課題 A ▸
以下のエントリのうち、「Mein Konto (45, 2379)」を含む行に始まり「support forum (359, 618)」を含む行に終わる範囲を、一字も変えずに写せ。両端の行も含める。

文書の抜粋 ▸
□ □ □

教祖さまはダメダメで世俗な欲求の固まり。そこがいい。うまいものを 食べ、女を呼び、野球に混じり・・。
ただのおっさんが子供っぽい欲求をただただ追求する様子が、段々逞しく見えて来る。
男二人の道行きって「目的がない」のがキモなんだなあ・・。
久々に「ロードムービー」を見ました。

大林千茱萸賞「透視せよ!タケオ」について
大林千茱萸審査員
 主人公は25歳の引きこもり男子タケオ━━なのだが、心の中では「映画監督になりたい」という野望のマグマが煮えたぎっている。しかし彼自身の現状はどうにも煮え切らない。そんな彼が「通販」で特殊な能力を手に入れたことから物語は意外な方向に転がり始める。
 佐藤広一監督による演出は、映画全体を包むリズムが秀逸だ。ナレーションとストップモーションを上手く組み合わせることで、“躍動的な引きこもり”という異色なニート像を見事に浮かび上がらせる。主人公が常にボーダー柄のシャツを着用していることや、タケオが観る数々の映画(『どですかどん』『生きぬ』)を作り直す手間を惜しまない姿勢は、映画のトーンを左右する上で大事な「隙間のこだわり感」にキチンと作用している。異色な人物タケオを取り囲む大人たちの異様なバランス感覚が面白く、それでいてさり気なく挿入される電線や街の情景が美しい。特殊能力を手に入れたタケオが「憎しみ」の感情に対面したときよりも、「愛」を押し売りされることの方に戸惑うというアプローチも切ない。そして何よりも「みんな、とてもびっくりした」という台詞で締め括られる衝撃的なラストの開放感!!!心をざわめかせてくれる映像感覚に打ちのめされた。

□ □ □

一覧 ▸
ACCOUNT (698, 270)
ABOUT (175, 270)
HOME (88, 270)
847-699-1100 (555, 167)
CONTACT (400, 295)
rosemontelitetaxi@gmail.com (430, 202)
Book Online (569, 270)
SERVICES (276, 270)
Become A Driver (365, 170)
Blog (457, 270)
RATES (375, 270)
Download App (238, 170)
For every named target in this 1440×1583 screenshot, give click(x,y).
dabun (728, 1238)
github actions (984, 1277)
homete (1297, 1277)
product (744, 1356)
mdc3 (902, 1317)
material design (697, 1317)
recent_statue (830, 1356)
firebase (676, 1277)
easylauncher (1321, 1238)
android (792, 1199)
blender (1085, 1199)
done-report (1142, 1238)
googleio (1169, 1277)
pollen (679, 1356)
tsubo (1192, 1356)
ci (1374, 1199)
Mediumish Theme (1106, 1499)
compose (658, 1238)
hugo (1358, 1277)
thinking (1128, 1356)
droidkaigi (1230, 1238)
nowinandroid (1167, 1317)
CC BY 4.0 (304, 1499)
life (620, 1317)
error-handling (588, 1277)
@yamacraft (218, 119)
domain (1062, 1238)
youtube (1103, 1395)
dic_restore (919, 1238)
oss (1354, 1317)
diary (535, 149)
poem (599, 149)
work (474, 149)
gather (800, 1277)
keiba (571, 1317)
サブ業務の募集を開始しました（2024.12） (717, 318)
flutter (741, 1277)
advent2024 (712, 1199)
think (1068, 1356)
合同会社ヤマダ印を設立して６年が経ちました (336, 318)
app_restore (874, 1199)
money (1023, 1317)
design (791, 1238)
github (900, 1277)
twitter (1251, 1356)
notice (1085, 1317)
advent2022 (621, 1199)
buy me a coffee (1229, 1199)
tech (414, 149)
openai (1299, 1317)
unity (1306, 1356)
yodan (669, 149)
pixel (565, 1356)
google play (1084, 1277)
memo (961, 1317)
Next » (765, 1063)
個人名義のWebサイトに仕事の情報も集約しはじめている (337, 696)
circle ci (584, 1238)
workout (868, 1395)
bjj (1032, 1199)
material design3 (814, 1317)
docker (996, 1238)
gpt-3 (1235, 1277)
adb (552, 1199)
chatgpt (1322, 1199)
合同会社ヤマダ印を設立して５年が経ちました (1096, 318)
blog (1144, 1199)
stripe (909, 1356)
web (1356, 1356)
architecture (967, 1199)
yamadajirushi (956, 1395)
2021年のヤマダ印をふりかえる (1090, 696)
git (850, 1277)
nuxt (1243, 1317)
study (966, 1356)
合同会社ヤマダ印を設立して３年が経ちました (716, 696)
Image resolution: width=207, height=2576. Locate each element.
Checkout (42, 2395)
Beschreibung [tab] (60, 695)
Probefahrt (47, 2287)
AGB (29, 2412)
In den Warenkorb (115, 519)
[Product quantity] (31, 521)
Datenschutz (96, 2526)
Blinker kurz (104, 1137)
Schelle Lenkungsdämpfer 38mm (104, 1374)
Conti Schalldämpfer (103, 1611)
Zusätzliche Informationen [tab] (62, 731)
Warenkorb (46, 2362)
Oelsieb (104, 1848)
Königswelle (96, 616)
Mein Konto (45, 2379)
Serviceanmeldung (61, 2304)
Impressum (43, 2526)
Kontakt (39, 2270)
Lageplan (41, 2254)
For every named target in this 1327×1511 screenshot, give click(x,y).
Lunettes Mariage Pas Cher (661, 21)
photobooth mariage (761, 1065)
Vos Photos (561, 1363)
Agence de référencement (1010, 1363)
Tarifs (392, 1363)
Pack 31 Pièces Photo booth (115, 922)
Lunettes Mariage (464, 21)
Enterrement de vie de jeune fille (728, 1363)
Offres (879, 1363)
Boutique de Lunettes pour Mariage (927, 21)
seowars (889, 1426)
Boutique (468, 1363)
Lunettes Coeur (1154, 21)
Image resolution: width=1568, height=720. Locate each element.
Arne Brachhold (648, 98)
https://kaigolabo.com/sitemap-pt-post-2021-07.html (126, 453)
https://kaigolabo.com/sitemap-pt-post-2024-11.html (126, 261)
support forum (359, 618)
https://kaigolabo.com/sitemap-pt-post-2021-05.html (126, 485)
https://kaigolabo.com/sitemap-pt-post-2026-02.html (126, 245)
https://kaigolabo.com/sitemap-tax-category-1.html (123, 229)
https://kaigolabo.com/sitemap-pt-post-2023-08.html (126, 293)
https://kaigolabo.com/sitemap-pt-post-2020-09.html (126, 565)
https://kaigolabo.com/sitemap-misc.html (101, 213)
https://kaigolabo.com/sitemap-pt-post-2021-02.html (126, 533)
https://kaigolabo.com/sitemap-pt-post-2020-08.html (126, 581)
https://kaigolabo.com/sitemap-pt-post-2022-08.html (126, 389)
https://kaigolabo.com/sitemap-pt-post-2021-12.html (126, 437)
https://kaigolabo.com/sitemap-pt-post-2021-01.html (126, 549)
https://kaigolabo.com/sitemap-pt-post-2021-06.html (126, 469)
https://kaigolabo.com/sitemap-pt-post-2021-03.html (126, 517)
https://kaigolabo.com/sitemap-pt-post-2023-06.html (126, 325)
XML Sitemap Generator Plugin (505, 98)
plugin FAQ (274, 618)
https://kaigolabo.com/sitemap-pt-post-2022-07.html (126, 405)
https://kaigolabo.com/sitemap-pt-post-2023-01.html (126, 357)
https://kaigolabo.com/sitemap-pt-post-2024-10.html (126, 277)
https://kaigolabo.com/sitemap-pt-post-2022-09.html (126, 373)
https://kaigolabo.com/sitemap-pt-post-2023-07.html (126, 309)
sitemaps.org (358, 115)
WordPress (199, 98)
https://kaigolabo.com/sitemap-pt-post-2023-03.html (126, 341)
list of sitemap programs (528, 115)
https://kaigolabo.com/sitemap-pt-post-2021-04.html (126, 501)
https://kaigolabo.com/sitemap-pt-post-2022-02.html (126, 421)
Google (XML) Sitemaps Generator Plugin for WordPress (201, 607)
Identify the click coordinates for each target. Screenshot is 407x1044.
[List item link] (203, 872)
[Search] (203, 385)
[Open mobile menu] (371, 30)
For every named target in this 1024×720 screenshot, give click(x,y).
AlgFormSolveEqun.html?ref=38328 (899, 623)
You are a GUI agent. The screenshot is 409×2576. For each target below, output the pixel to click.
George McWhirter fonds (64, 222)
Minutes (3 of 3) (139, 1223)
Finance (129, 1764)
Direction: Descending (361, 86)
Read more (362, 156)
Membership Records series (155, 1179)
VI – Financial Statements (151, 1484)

□ □ □

課題 B ▸
上の映画評の文章を、最後の文の後から書き継いでください。

記述解答 A ▸
Mein Konto (45, 2379)
Serviceanmeldung (61, 2304)
Impressum (43, 2526)
Kontakt (39, 2270)
Lageplan (41, 2254)
For every named target in this 1327×1511 screenshot, give click(x,y).
Lunettes Mariage Pas Cher (661, 21)
photobooth mariage (761, 1065)
Vos Photos (561, 1363)
Agence de référencement (1010, 1363)
Tarifs (392, 1363)
Pack 31 Pièces Photo booth (115, 922)
Lunettes Mariage (464, 21)
Enterrement de vie de jeune fille (728, 1363)
Offres (879, 1363)
Boutique de Lunettes pour Mariage (927, 21)
seowars (889, 1426)
Boutique (468, 1363)
Lunettes Coeur (1154, 21)
Image resolution: width=1568, height=720. Locate each element.
Arne Brachhold (648, 98)
https://kaigolabo.com/sitemap-pt-post-2021-07.html (126, 453)
https://kaigolabo.com/sitemap-pt-post-2024-11.html (126, 261)
support forum (359, 618)

記述解答 B ▸
 30歳にして60本以上の監督作品があるという佐藤広一監督のモットーは「量を突破口に質を攻めろ!」だと言う。今後もよりオリジナルに昇華すべく質を極め、見極め、ギリギリのところまで攻め込んで欲しいと願って止まない。

永井正夫賞「room」について
永井正夫審査員
 男女二人の感情の機微をセリフをナシという設定に追い込むことにより、映像表現に音楽、効果音が通常の表現枠を超えた世界を見事に作り上げた作品です。
 喜しくも今年、新藤さんの「裸の島」の上映があるということで、なにかの因縁かという思いもしました。

古厩智之賞「△サンカク」について

古厩智之審査員
監督の渡邊さんは本当にリリカルだと思う。ただそれを物凄く照れてもいて。
恥ずかしくてしゃーない、だけど好きだどうでもいいだろう!というような照れと開き直りが絶妙なブレンドでスクリーンを満たしていて、見てるこちらはそこにしびれる。
爆音ロックを聞いているつもりでいると、気付かぬうちに物凄く繊細で詩的な時間が訪れる。
終盤のある奇跡のシーン、そこもぶっきらぼうさと優しさが渦巻きのように混ぜ合わされていて。
たまらない。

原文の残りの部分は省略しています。